● Requirement 1
Answer these from the drug allergy text below:
(a) About how long does the body take to make IgE against a drug?
(b) What is the most severe reaction to a drug called?
(c) Under what condition can wheezing occur?
● Requirement 2
For each statement, decide whether the drug allergy text below supports it, answering yes or no and quoting the deciding words.
(a) A serum sickness reaction occurs at least one week after the medication is first taken.
(b) Only penicillin and sulfa medications can cause an allergic reaction.
(c) Anaphylaxis always occurs within seconds of taking the drug.

● Source document
- - - -
Allergic reactions can be those that don't happen the first time you take a drug. The first time you take a drug, the body has no reaction but makes antibodies against the drug. It takes about seven days to make IgE against the drug and then you begin to get allergic symptoms. IgE causes histamine to be released and you begin to itch and have hives all over the body. In some cases, you can have a drug reaction the first time you take a medication. It is not mediated by IgE and the exact mechanism of action of this disease is not known. Another type of reaction includes serum sickness reaction that is delayed and happens to occur at least one week past taking the medication for the first time. You can get a reaction from a drug or a vaccine.
Typical drugs that cause allergic reactions include penicillin medications, sulfa medications, animal-derived insulin, IV drugs containing iodine, anticonvulsant medications, including IV contrast materials. In reality, any medication can be the cause of an allergic reaction.
A reaction to a medication does not always need to be allergic. Non-allergic hives can occur from medications and asthma symptoms can be possible when taking the drugs related to aspirin. Some medications cause completely idiosyncratic reactions that are of an unknown cause. Side effects in such situations are usually mild and self limiting in nature. If the reaction is going to be completely allergic, you can get hives, itchy spots or splotches on the skin, itchy eyes, itchy skin, rash, or swelling of the lips or face. Wheezing can occur if you are prone to asthma or bronchospasm.
The most severe reaction you can get to a drug is called anaphylaxis. Anaphylaxis can occur minutes to hours after the taking of the drug. The result is symptoms of shortness of breath, swelling of the face or body, abdominal pain or cramps, dizziness, diarrhea, fainting, hives, nausea and vomiting and a rapid pulse. There can be heart palpitations along with the shortness of breath.
- - - -
(Dataset entries)
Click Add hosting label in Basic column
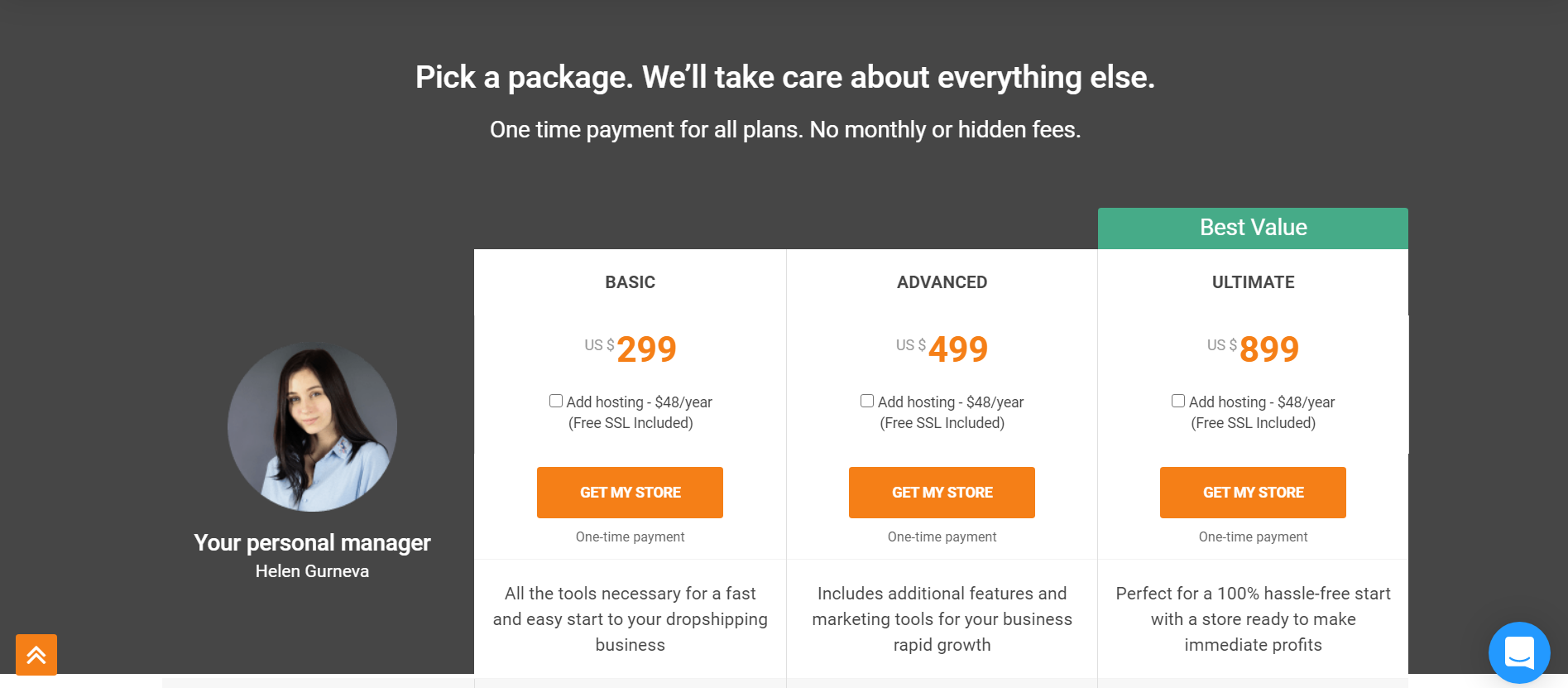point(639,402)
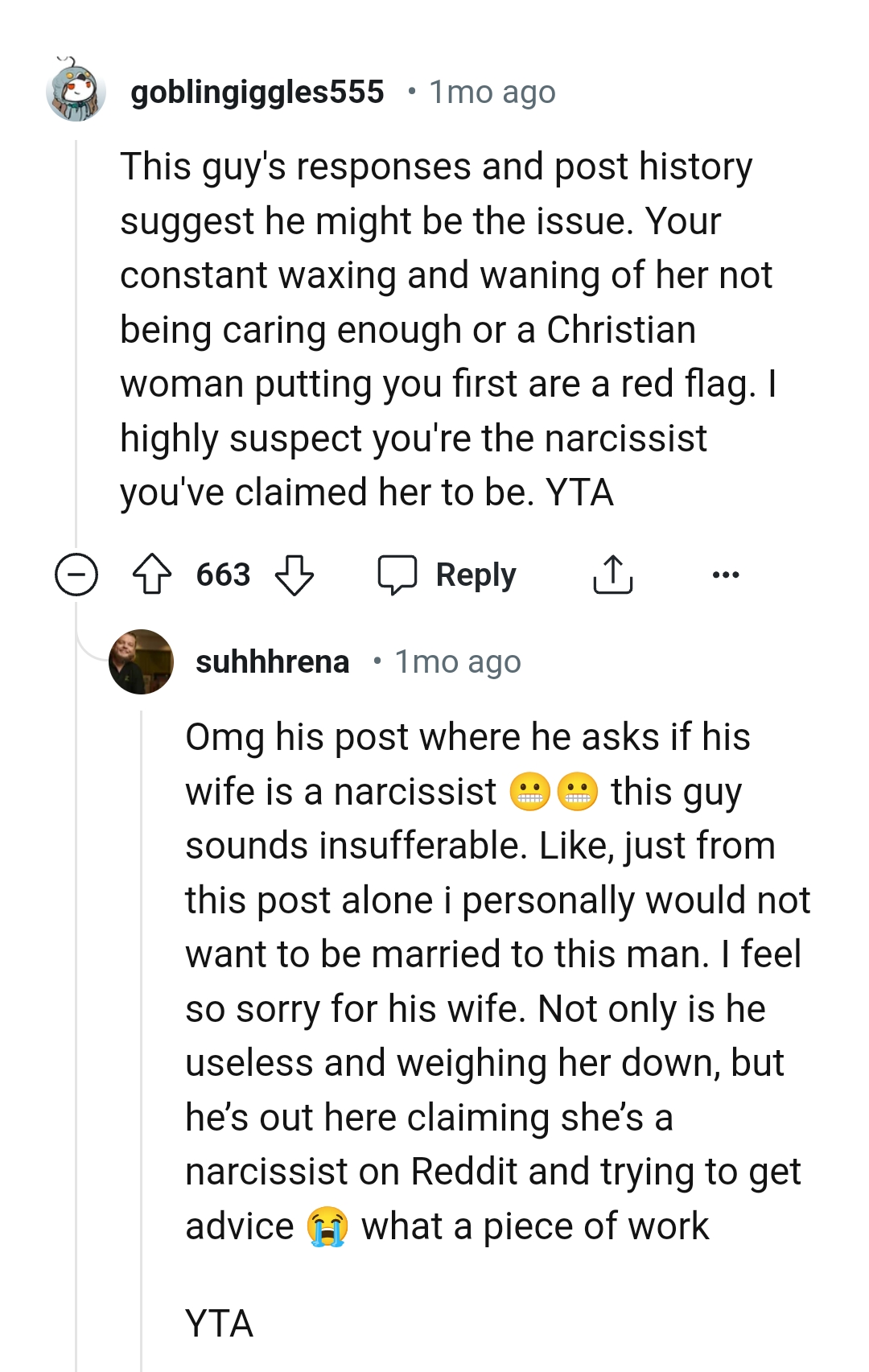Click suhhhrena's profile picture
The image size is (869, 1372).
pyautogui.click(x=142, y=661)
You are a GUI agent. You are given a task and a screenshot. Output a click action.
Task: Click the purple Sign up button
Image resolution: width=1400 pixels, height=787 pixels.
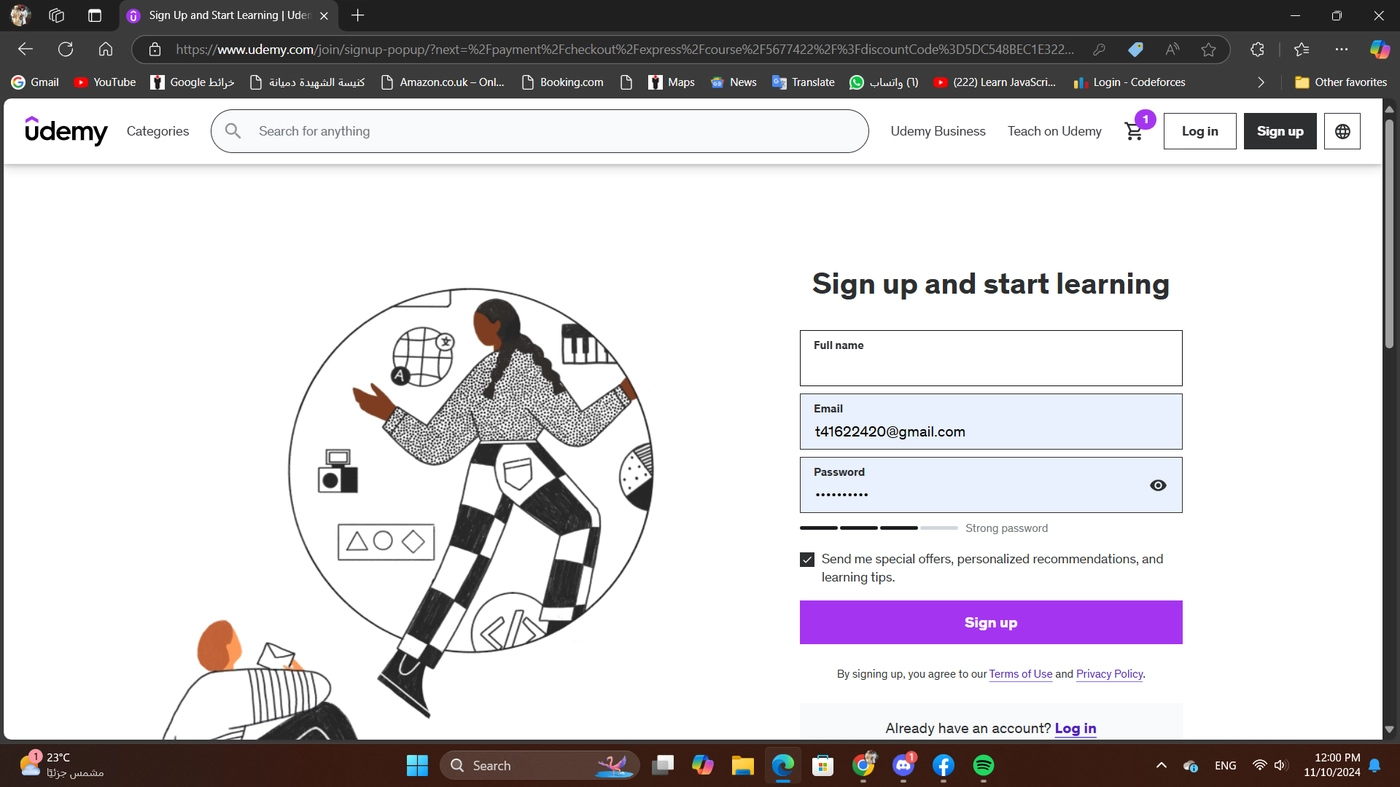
- - - -
● Task output 1
(a) About seven days.
(b) Anaphylaxis.
(c) If you are prone to asthma or bronchospasm.

● Task output 2
(a) Yes: "serum sickness reaction that is delayed and happens to occur at least one week past taking the medication for the first time"
(b) No: "In reality, any medication can be the cause of an allergic reaction."
(c) No: "Anaphylaxis can occur minutes to hours after the taking of the drug."